* [SUPPLIED MATERIAL]:

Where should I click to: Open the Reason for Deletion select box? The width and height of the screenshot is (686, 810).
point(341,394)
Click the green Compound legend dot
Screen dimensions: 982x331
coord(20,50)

* [WORK TO DO]:
Render each line of the material above as a Markdown table with two columns, Row and Entry, leaving out any blank lines.

* [TASK OUTPUT]:
| Row | Entry |
|---|---|
| 1 | Where should I click to: Open the Reason for Deletion select box? The width and height of the screenshot is (686, 810). |
| 2 | point(341,394) |
| 3 | Click the green Compound legend dot |
| 4 | Screen dimensions: 982x331 |
| 5 | coord(20,50) |